Bütün bunlardan sonra tam güvenimi yitiriyordum ki müthiş bir mimar, mühendis, teknik direktör vs. geldi takımın başına; Frank Rijkaard. Barça'nın yıllarca kupasız geçirdiği seneler sonunda Xavi'yi, Iniesta'yı, Messi'yi takıma kazandırıp CL ve La Liga şampiyonlukları yaşayan, Avrupa'nın belki de görmüş olduğu en uç futbolu oynatan adam geldi. Keita, Elano gibi çok iyi isimler alındı. Fakat bu sistemi oynatacak en önemli elemanlar transfer edilmedi. Sezona müthiş başladı Galatasaray. Sadece Avrupa elemelerinde 30 gol attı. Lige harika başladı. Sonra bu sorunlar yavaş yavaş ortaya çıktı. Rakip ileride bastığında defanstan top çıkaramayan, ortasahası topu ileri taşıyamayan, sadece isimler üzerinden skor üretebilen bir takım olduğumuz görüldü.
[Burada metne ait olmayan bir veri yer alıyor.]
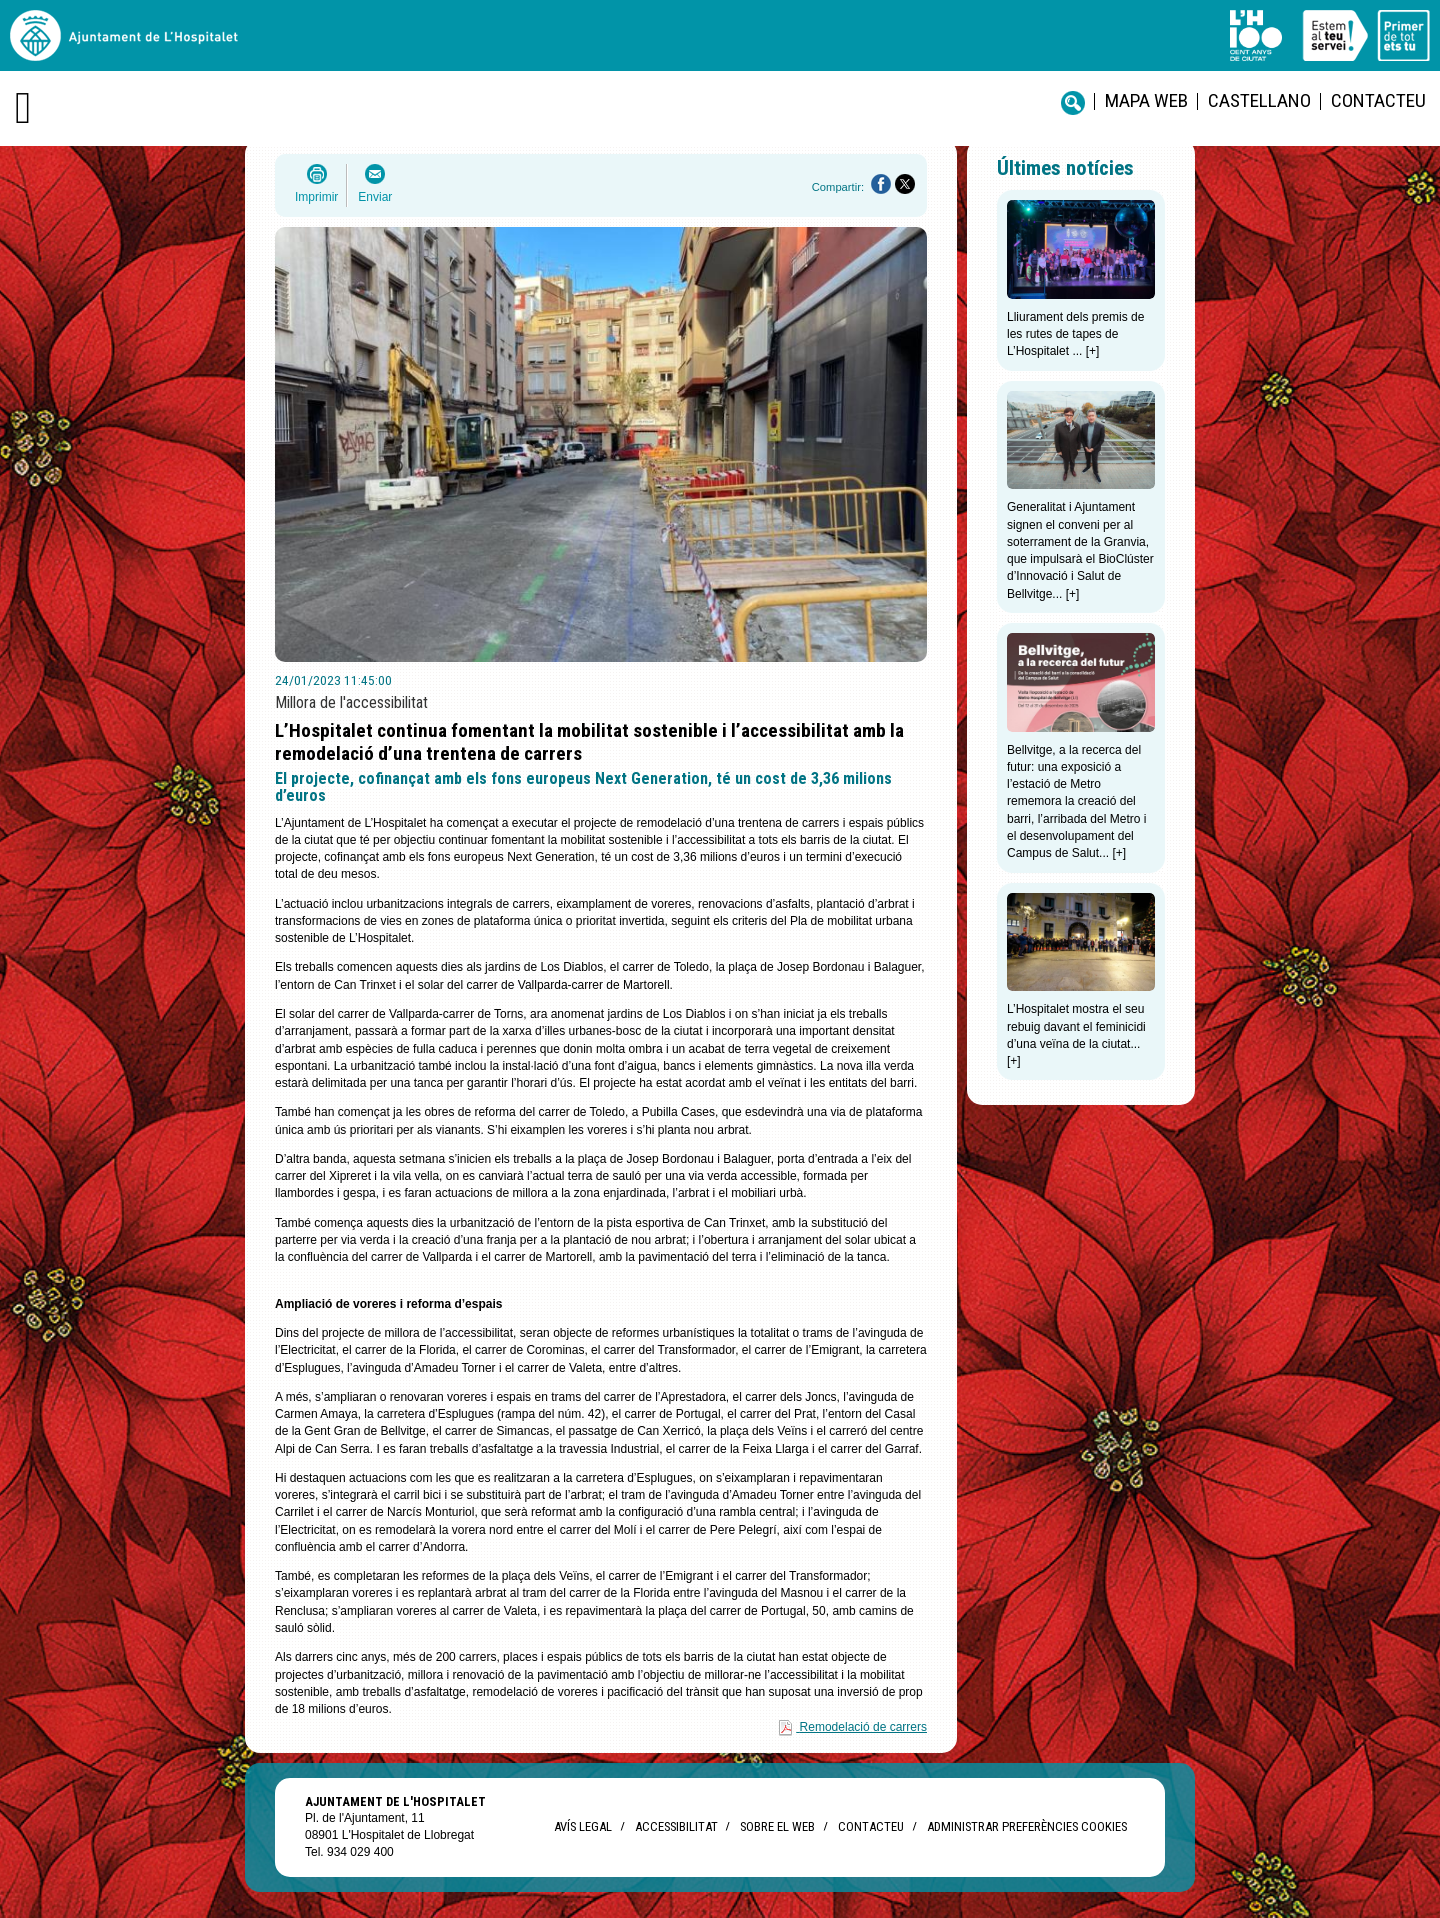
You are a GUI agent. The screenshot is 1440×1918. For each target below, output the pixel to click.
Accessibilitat (676, 1826)
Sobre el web (777, 1826)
Bu sırada Kewell, Baros gibi direkt sistem için kilit adamlar sakatlandı. Devre arası beklendi. Sadece bir doğru transferle, transfer döneminden çıkıldı; Neill. Jo, Giovanni gibi yetenek olarak harika ama bize lazım olmayan adamlar alındı. Jo forvet belki evet. Ama Avrupa'da oynayamıyordu. Bu yüzden lazım değildi. Yine de direndi Galatasaray. Eksiklere, sürekli yaşanan sakatlıklara rağmen ligin ikinci yarısı liderliği bile kazandı. Fakat bu kilit eksiklikler, bu kilit noktaya yapılmayan transferler ligi 3. bitirmemizi sağladı. Bu noktada bir soru soruldu; Rijkaard gidecek mi?
Bana göre yönetimin aldığı en radikal karar sezon sonu Rijkaard'ı yollamamaktır. Tam her şey iyi olacaktı ki bir sabah Keita'nın takımdan ayrılış haberiyle uyandık. Keita bu takımın kazandıran en önemli oyuncularından biriydi. Satılabilir. Normaldir. Muhtemelen çok iyi bir para önermiştir Al-Sadd, gitmek istemiştir. Fakat sorun gitmesi değil, yerinin doldurulması. Eğer Keita kalsaydı hem Pino hem Serdar transferleri çok daha anlam kazanacaktı. Galatasaray bir şeyler başarmak istiyorsa Pino'nun yedeği Serdar/Aydın değil, Keita'nın yedeği Pino olmalı. Olmadı. Bugün Ağustos'un 27'si; Gelenler sadece Pino ile Cana. Yerli kadro zaten kötüydü, daha da kötü oldu. Geçen sene gönderilen Aydın, kadroya girmeye başladı. Galatasaray ortasaha, solbek, stoper, forvet diye bağırıyor. Alınacak adam sayısı hatır gönül için iki. O da belli değil. Peki biz ne yaptık bu durumda? Transfer yapmadık, kadroyu iyice daralttık, Rijkaard laf söylemesin diye tercümanını değiştirdik. Bir de baktık ki söyledikleri ya yanlış çevriliyor, ya da çevrilmiyor. Karpaty maçından sonra Rijkaard çok önemli bir cümleyi herkes duysun diye İngilizce söylemeye çalışıyor. Niye? Biliyor ki yönetim sansür uygular kendisine. Hasan Şaş gibi bu takımın huyunu suyunu bilen adam çıkıp, "Oyuncular Fatih Terim gelsin diye bilerek oynamıyor." diyor. Yönetim uyuyor. Kim bunlar diye araştırıp, kellelerini almıyor. Basın Galatasaray'ı şamaroğlanına çevirmeye, Rijkaard'a "Kara Balon" demeye başlıyor. Hakaretler diz boyu, savunmuyor.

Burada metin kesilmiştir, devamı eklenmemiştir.